The City of Berkeley lambasted UC Berkley in a 75-page letter for the university's 2021 Long Range Development Plan. In the letter, the acting head of the city's planning department wrote that "the City is concerned by the lack of any enforceable commitment to provide adequate housing and necessary public services for current and future students and staff.”

Fresno County supervisors voted unanimously to rescind their approval of the Friant Ranch project. A new environmental impact report for the project is in the works. The developer is paying about $300,000 for a new environmental impact report and up to $395 for Fresno County staff time and outside legal counsel. (See related CP&DR coverage.)

Major plans have been officially unveiled by the Walt Disney Corporation to significantly expand Disneyland Resort in Anaheim. Disneyland Forward, the name of the project, ould be a westward expansion of Disneyland Park and Disney California Adventure on the footprint of the vast surface parking lots and a portion of Downtown Disney. This expansion would grow the combined theme park footprint at the resort by roughly 25%.

The Suisun Marsh —the largest swath of contiguous wetlands on the West Coast — has become the Bay Area’s latest battleground between fossil fuel producers and environmentalists. Sunset Exploration Inc. announced it wants to explore for natural gas by drilling a section of the 116,000-acre marshland. If the well yields enough gas, the gas would be tapped to serve an estimated 30,000 homes in the surrounding region for up to 10 years.

The Los Angeles Metro board has appointed Stephanie Wiggins as CEO for a four-year term.

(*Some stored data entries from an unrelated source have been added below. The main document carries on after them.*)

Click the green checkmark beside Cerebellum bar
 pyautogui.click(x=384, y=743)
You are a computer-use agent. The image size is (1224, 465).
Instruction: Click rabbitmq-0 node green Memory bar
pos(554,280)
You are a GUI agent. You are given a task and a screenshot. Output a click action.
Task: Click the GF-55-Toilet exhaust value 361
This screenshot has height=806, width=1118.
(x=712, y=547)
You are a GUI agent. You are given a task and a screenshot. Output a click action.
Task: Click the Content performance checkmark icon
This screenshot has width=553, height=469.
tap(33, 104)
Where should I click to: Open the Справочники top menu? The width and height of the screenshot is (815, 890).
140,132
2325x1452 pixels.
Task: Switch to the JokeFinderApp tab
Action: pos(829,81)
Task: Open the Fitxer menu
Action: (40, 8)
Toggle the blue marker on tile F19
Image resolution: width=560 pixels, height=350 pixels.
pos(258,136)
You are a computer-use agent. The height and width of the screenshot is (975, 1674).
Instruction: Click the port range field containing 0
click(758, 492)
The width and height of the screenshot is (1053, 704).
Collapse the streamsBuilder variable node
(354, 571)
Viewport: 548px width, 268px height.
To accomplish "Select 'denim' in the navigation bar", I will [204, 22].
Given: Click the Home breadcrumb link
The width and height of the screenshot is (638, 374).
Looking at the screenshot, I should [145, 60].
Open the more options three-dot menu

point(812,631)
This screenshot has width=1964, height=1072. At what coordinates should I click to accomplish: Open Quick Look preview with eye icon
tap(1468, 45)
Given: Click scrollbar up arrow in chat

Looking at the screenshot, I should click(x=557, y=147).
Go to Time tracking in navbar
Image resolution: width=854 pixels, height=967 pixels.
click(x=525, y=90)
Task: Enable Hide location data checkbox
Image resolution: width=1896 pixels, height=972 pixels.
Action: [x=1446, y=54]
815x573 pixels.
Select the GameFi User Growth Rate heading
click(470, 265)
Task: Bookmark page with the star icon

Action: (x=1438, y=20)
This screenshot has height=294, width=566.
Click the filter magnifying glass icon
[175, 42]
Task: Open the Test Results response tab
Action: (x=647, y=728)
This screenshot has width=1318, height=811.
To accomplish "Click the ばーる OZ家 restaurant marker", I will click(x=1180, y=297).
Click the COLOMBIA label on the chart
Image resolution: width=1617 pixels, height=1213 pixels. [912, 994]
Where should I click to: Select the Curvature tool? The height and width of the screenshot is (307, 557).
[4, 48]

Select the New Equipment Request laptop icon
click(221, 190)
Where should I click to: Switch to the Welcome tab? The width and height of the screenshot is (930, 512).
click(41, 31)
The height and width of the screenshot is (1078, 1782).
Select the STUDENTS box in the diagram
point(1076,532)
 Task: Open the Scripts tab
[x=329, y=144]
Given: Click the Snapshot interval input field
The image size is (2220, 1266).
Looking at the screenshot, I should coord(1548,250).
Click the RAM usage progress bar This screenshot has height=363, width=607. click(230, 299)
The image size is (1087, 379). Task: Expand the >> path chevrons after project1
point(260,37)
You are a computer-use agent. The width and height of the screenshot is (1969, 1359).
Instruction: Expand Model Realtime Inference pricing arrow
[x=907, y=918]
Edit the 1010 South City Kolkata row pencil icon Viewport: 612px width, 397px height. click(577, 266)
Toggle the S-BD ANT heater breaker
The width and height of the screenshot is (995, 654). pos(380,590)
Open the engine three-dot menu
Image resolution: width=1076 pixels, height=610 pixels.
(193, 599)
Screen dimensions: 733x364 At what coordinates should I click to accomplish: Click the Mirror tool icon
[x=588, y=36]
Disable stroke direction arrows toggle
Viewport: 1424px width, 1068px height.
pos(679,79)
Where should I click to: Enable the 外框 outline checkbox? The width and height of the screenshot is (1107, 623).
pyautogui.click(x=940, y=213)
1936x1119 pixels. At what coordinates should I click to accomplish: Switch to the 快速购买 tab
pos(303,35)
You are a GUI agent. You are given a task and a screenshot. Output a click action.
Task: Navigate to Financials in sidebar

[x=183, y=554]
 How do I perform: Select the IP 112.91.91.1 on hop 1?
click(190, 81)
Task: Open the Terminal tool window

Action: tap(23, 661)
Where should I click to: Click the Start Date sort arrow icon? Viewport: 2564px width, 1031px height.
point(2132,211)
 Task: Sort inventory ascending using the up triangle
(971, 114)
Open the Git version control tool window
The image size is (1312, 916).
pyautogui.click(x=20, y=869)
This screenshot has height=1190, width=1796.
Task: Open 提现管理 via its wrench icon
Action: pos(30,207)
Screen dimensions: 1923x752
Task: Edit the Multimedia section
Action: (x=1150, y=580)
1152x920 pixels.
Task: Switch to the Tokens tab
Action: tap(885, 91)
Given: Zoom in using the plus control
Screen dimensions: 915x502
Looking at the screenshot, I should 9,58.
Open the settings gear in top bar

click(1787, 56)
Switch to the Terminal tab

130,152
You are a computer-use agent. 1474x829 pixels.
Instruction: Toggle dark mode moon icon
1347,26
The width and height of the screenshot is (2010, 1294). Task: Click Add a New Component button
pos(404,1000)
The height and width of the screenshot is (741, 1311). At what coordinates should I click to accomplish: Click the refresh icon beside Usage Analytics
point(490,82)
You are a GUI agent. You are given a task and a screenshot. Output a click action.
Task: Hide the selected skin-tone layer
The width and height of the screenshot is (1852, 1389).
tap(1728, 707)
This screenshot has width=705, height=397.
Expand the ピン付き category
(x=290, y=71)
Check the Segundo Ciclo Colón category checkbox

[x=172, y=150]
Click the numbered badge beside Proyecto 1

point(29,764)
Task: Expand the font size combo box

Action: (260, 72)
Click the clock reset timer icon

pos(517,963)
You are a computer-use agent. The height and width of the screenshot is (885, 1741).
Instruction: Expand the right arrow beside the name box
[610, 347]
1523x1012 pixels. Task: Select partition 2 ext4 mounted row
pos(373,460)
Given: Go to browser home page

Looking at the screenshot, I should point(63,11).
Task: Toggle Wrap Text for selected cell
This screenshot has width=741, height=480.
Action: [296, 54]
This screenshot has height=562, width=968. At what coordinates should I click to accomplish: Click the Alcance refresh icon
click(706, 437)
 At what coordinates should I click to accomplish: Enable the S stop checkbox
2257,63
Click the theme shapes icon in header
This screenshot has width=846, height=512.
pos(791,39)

Wiggins served as Deputy CEO of Metro before becoming Chief Executive Officer of Metrolink, Before Metro, she served at Riverside and San Bernardino transportation agencies. She succeeds Phil Washington, who is retiring after six years.

Governor Gavin Newsom appointed the Executive Director of Transform, Darnell Grisby, to the California Transportation Commission (CTC). As Executive Director of TransForm, Grisby brings almost a decade of experience working on transit policy at the national level as Director of Policy Development and Research at the American Public Transportation Association (APTA).

San Francisco Baykeeper filed a lawsuit against the Biden administration to list the local population of longfin smelt as an endangered species. Scientists and environmentalists say that reduction is a direct result of too much water from the Sacramento-San Joaquin river system being diverted to farms and other water users rather than flowing through the bay to the Pacific.

The Getty Center and the City of Los Angeles announced the Los Angeles African American Historic Places Project. The work aims to identify and help preserve the places that best represent these stories and work with communities to develop creative approaches that meet their own aims for placemaking, identity, and empowerment. 

A study in Cityscape examined Los Angeles’s Measure JJJ, which created a new inclusionary zoning program near rail transit stations. The researchers found evidence that the program resulted in almost as many building permits than the density bonus program. Second, detailed financial analyses of hypothetical new residential development demonstrate that that density increases coupled with affordability requirements in the TOC program is more financially attractive than exclusively market-rate development.